Dopo scomunica Milingo ridotto a stato laico

"Per impedirgli di continuare a compiere nuovi gravi delitti", come l’ordinazione di nuovi sacerdoti o vescovi *

CITTA’ DEL VATICANO - Il Vaticano, che aveva già scomunicato per i suoi comportamenti scismatici l’ex arcivescovo di Lusaka mons. Emmanuel Milingo, ha deciso di sospenderlo definitivamente dallo stato clericale per impedirgli di continuare a compiere nuovi "gravi delitti", come l’ordinazione di nuovi sacerdoti o vescovi.

"Purtroppo Milingo - si legge in un comunicato della sala stampa vaticana con cui si spiegano le ragioni della scelta di ridurre l’arcivescovo allo stato laicale - non ha dato prove dello sperato pentimento in vista del ritorno alla piena comunione con il Papa e con i membri del collegio episcopale, attentando nuovi delitti contro l’unità della Santa Chiesa".

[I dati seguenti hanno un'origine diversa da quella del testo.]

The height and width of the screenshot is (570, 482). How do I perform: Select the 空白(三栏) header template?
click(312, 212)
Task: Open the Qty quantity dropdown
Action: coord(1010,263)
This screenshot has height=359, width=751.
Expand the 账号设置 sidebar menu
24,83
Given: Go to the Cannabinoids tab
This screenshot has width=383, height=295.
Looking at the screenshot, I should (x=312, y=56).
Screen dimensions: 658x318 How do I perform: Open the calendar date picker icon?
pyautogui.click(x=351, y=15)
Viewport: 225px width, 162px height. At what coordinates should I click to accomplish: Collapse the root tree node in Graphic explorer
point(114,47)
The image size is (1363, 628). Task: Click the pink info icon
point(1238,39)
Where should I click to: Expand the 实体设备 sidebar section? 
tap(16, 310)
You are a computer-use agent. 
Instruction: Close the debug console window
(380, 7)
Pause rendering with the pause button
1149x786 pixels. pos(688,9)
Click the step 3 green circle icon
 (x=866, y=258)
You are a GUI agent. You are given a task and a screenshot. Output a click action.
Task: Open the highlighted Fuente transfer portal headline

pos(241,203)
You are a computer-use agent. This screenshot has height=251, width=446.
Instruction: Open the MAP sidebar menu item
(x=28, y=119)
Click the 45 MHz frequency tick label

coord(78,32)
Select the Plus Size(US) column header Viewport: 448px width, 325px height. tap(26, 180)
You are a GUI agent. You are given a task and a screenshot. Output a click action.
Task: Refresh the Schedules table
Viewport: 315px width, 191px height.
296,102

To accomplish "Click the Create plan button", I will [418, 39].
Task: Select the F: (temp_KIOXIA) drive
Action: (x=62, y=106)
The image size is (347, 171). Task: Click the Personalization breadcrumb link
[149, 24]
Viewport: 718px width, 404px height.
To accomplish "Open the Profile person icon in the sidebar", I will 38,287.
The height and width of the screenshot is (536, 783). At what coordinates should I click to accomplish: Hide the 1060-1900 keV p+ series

"In particolare - aggiunge la nota - nei mesi scorsi egli ha proceduto ad alcune nuove ordinazioni episcopali". "Tali gravi delitti - spiega il comunicato vaticano - sono da ritenere segno comprovante della persistente contumacia di Emmanuel Milingo" e "hanno costretto la sede apostolica ad aggiungergli l’ulteriore pena della dimissione dallo stato clericale". Tra le conseguenze del provvedimento vi è che "risulta illegittima la partecipazione dei fedeli ad eventuali nuove celebrazioni promosse" da Milingo il quale rimane legato al solo "obbligo del celibato" mentre perde tutti gli altri "diritti e doveri connessi allo stato clericale". Il comunicato non manca di sottolineare che "la dimissione dallo stato clericale di un vescovo è un fatto del tutto eccezionale" e che "la Chiesa conserva tuttavia la speranza nel suo ravvedimento".